* [Requirement 1]: Retype the distribution agreement passage from "2.Term – an" up to and including "countries within the Territory.".
* [Requirement 2]: Extend the distribution agreement terms by writing the clauses that follow the last sentence shown.

1.Nature of Agreement – exclusive distribution rights within the Territory. The Territory consists of Australia, New Zealand, Singapore, Thailand, Malaysia, Indonesia, Philippines, Vietnam, Laos, Cambodia, Myanmar and Bangledesh (the “Territory”). No other distributor will be appointed within the Territory and Main Street will be compensated in the event another distributor sells product delivered into the Territory.

 

2.Term – an initial term of five years with a renewal right in favor of Medpac for an additional five years provided that a mutually agreed upon sales level is achieved. It is anticipated that the sales levels for the Territory and the specific countries within the Territory, individually and collectively will be agreed between the parties within 120 days of signing of this agreement for the initial term. The agreement will be terminable during the first five years if requisite annual sales levels are not achieved and the Medpac has not purchased mutually agreed upon amounts. Provided that the sales levels are achieved within the first five year term the Agreement will automatically renew for a further 5 years. The initial term will commence on the first day of the month succeeding the month in which ECGI is able to deliver product to the individual countries within the Territory.

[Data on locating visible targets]

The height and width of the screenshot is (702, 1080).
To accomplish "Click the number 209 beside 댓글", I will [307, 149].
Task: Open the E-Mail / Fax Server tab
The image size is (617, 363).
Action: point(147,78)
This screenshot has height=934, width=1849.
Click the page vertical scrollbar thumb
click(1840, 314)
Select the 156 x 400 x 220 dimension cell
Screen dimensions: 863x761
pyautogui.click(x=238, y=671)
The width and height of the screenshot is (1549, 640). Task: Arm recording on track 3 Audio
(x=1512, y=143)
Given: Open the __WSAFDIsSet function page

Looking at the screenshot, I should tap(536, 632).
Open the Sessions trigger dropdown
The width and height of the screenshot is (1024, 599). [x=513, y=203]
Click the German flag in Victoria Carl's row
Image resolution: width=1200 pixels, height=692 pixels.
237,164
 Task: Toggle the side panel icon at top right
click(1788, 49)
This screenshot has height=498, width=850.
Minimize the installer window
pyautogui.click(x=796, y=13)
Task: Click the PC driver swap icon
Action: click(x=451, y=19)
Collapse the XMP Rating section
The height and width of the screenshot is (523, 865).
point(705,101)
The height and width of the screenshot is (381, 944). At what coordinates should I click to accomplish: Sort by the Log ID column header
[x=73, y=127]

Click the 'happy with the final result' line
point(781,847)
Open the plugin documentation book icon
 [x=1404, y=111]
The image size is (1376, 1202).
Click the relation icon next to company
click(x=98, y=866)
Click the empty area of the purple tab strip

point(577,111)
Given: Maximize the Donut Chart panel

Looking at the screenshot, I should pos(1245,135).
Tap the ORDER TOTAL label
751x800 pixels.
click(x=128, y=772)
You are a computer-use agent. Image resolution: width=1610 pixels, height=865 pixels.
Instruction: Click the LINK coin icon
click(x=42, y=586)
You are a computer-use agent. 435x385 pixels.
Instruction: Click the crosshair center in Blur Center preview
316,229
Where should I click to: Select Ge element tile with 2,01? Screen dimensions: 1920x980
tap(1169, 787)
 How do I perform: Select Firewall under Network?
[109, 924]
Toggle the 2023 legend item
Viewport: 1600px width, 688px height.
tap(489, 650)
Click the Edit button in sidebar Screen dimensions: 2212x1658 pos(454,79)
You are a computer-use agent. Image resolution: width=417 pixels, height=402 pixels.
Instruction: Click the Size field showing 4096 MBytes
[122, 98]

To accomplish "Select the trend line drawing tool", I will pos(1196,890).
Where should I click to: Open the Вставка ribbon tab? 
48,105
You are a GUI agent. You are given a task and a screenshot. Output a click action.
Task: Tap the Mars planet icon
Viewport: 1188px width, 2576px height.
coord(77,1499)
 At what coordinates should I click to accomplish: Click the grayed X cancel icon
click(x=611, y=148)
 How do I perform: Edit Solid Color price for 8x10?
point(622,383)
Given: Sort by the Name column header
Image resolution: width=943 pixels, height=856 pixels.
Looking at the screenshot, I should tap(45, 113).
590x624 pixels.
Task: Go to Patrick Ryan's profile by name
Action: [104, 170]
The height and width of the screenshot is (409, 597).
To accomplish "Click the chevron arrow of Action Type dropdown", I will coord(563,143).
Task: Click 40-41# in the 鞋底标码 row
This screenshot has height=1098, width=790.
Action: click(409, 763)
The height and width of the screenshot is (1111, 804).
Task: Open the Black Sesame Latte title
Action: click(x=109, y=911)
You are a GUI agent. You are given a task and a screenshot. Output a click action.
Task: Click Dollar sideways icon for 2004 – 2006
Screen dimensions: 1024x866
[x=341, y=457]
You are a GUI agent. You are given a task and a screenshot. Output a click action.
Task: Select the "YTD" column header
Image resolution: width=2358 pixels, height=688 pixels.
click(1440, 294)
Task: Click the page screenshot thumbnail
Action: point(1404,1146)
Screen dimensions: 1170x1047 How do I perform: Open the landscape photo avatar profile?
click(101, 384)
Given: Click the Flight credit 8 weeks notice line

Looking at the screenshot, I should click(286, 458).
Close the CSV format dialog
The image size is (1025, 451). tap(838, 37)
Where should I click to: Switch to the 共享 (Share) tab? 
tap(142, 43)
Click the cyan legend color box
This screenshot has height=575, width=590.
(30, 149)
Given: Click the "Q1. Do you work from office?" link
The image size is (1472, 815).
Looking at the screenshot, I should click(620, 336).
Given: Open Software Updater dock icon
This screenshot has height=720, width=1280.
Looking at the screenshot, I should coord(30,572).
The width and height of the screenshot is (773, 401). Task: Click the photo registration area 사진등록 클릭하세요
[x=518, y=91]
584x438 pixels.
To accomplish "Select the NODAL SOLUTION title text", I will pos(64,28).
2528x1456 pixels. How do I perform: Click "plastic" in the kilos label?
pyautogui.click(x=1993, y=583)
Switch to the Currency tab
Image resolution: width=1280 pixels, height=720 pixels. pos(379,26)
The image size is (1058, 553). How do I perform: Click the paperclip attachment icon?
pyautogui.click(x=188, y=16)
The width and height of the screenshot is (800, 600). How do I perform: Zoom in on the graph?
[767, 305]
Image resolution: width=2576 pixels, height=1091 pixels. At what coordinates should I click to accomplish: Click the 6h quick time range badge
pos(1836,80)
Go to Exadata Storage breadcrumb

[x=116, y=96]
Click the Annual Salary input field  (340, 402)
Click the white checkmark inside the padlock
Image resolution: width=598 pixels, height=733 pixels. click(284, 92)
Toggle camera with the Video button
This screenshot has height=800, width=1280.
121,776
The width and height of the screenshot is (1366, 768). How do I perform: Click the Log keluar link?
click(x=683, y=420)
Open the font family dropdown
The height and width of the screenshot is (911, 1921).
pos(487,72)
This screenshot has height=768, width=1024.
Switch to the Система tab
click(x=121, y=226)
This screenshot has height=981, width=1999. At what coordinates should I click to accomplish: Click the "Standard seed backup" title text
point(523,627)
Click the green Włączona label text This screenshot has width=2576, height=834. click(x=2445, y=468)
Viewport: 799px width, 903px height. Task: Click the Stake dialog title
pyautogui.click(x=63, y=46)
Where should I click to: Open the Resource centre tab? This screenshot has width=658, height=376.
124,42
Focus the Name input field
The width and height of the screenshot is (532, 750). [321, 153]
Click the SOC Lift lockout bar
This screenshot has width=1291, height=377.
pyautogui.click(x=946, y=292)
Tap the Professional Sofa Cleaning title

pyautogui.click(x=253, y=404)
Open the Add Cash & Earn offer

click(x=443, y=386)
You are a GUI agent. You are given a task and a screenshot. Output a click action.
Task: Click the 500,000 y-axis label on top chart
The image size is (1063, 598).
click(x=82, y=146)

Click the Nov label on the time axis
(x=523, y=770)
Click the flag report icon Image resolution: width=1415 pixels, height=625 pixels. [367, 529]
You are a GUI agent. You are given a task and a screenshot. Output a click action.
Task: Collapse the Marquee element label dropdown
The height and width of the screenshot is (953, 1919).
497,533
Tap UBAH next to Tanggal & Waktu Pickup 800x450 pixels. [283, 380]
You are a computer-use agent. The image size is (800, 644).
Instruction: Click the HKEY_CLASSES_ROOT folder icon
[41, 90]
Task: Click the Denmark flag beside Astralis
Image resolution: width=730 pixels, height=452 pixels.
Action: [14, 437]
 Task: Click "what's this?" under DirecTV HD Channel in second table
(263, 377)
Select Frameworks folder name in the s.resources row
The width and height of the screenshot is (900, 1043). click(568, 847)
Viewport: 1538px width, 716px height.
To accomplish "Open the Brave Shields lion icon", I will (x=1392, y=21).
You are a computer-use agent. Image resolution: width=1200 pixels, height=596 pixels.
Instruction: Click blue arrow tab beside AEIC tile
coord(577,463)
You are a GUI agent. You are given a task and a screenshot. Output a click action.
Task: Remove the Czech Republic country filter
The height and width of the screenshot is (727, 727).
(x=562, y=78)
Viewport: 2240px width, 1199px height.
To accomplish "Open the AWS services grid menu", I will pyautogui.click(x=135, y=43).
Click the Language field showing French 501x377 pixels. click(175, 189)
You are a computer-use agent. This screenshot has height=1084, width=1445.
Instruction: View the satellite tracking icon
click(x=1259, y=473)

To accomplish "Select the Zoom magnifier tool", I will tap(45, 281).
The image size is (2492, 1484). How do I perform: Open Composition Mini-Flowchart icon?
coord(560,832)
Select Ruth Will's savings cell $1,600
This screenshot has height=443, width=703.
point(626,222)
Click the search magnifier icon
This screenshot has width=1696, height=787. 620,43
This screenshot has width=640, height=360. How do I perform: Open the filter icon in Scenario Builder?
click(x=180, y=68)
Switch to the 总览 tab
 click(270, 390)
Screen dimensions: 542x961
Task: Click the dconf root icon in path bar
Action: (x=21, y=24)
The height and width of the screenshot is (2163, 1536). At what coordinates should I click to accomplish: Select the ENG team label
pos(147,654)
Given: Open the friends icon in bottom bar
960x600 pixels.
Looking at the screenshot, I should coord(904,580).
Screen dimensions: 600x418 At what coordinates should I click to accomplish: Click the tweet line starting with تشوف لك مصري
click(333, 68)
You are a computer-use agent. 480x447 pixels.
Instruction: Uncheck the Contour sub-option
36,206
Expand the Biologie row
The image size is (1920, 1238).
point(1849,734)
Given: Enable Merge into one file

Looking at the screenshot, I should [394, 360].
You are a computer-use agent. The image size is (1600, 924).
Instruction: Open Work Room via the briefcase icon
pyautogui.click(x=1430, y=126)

* [Task output 1]:
2.Term – an initial term of five years with a renewal right in favor of Medpac for an additional five years provided that a mutually agreed upon sales level is achieved. It is anticipated that the sales levels for the Territory and the specific countries within the Territory, individually and collectively will be agreed between the parties within 120 days of signing of this agreement for the initial term. The agreement will be terminable during the first five years if requisite annual sales levels are not achieved and the Medpac has not purchased mutually agreed upon amounts. Provided that the sales levels are achieved within the first five year term the Agreement will automatically renew for a further 5 years. The initial term will commence on the first day of the month succeeding the month in which ECGI is able to deliver product to the individual countries within the Territory.

* [Task output 2]:
3.Price – the price of the product will be mutually agreed between ECGI and Medpac and will be FOB, a USA port, and will be no more than 40% of the recommended retail price for the product sold in the United States which is anticipated to be $ US 40. Pricing will be based on the FOB USA price until such time as a manufacturing facility is developed in Southeast Asia. If a manufacturing facility is not developed in Southeast Asia within two years, the parties will have the option to form a joint venture to do so.

 

4.Customer Support – to be provided by Medpac.

 

5.Terms – all orders to be shipped within thirty (30) days of receipt of order and paid for within sixty (60) days of receipt of product by Medpac.

 

6.Pricing by Medpac is to be determined by Medpac but to be similar to the USA RRP allowing for currency exchange & shipping costs.

 

7.Cross-License – Should Medpac develop any improvements to the Breastcare device, such improvement shall be deemed licensed to ECGI in perpetuity for no additional consideration.

 

8.Regulatory Approvals - Medpac is to be responsible for obtaining all regulatory approvals necessary from each jurisdiction within the Territory provided that ECGI provides such assistance and information as may reasonably be requested.

 

 
 

Now Cardio

 

1.Nature of Agreement – exclusive distribution rights within the Territory. No other distributor will be appointed within the Territory and Medpac will be compensated in the event another distributor sells product delivered into the Territory.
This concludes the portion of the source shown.